**Problem**
Note each line in the data holding the string "Given" and report it.

(Saved entries)
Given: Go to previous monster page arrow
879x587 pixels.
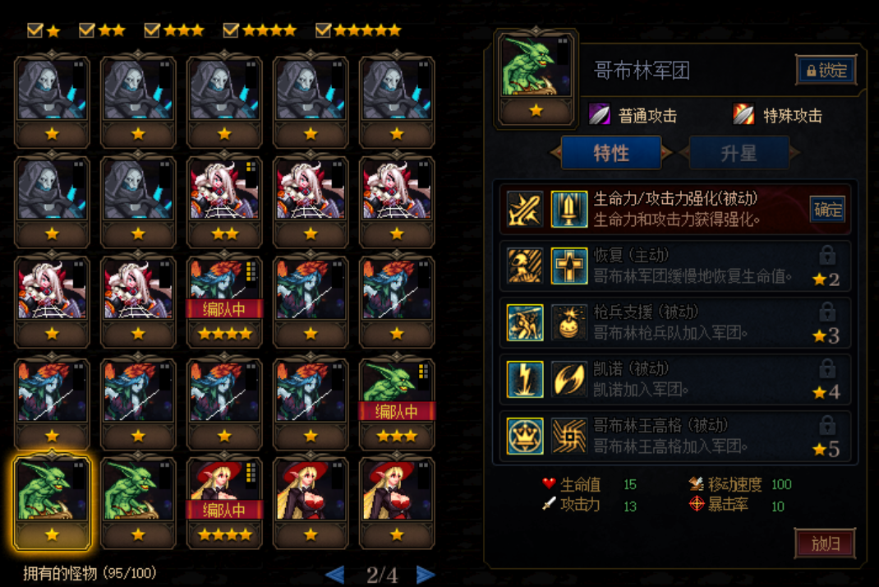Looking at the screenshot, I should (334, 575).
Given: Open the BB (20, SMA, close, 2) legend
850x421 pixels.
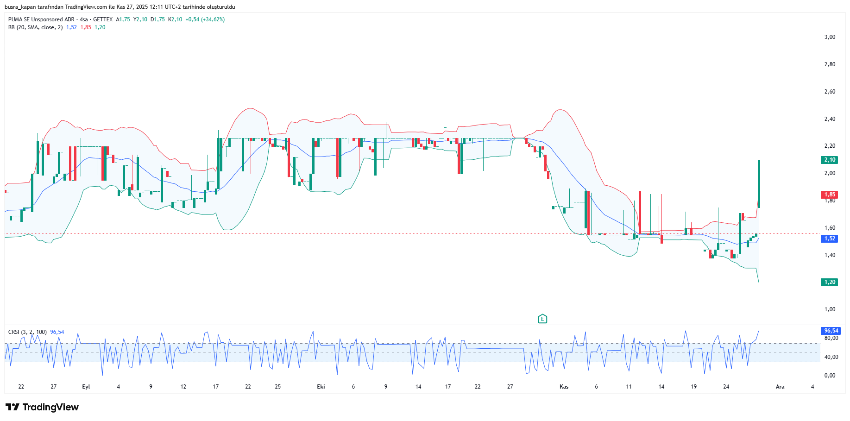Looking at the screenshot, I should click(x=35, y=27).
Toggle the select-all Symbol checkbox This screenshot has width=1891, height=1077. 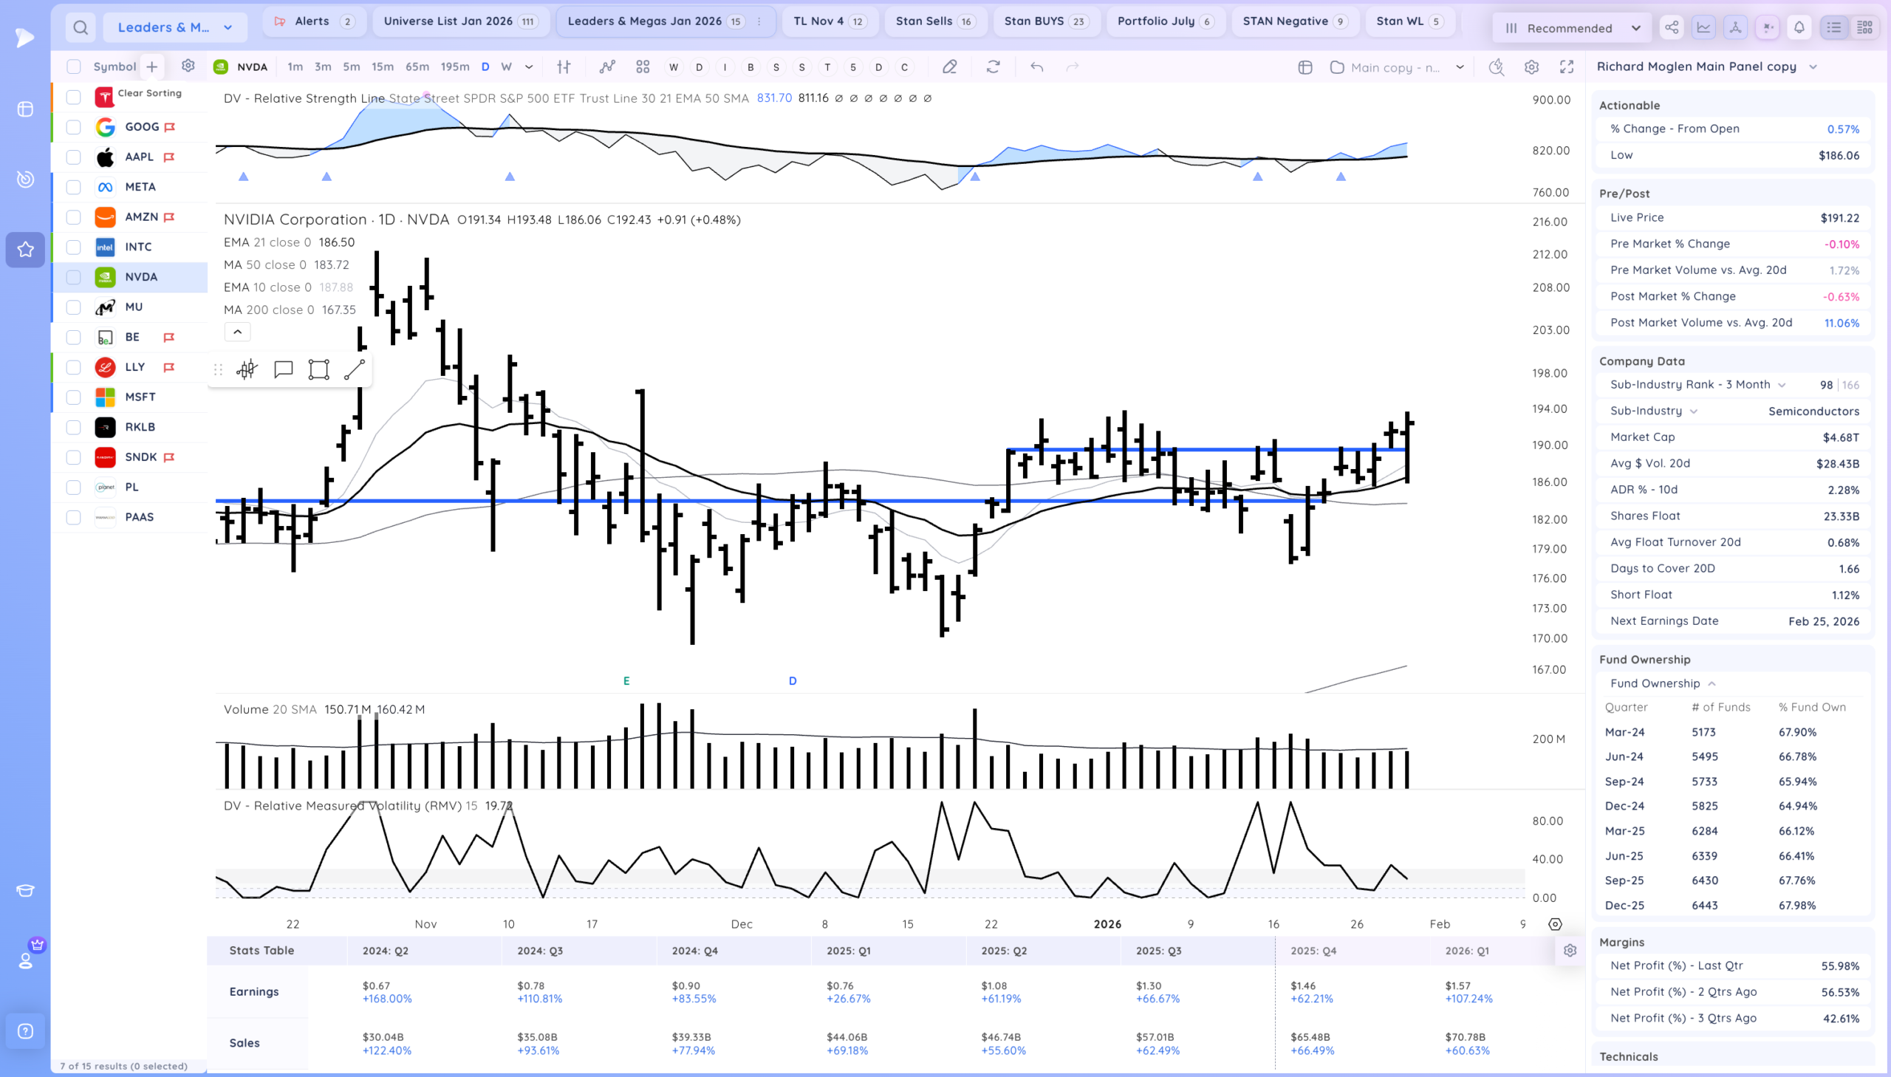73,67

**Exercise response**
Given: Go to previous monster page arrow
Given: Open the BB (20, SMA, close, 2) legend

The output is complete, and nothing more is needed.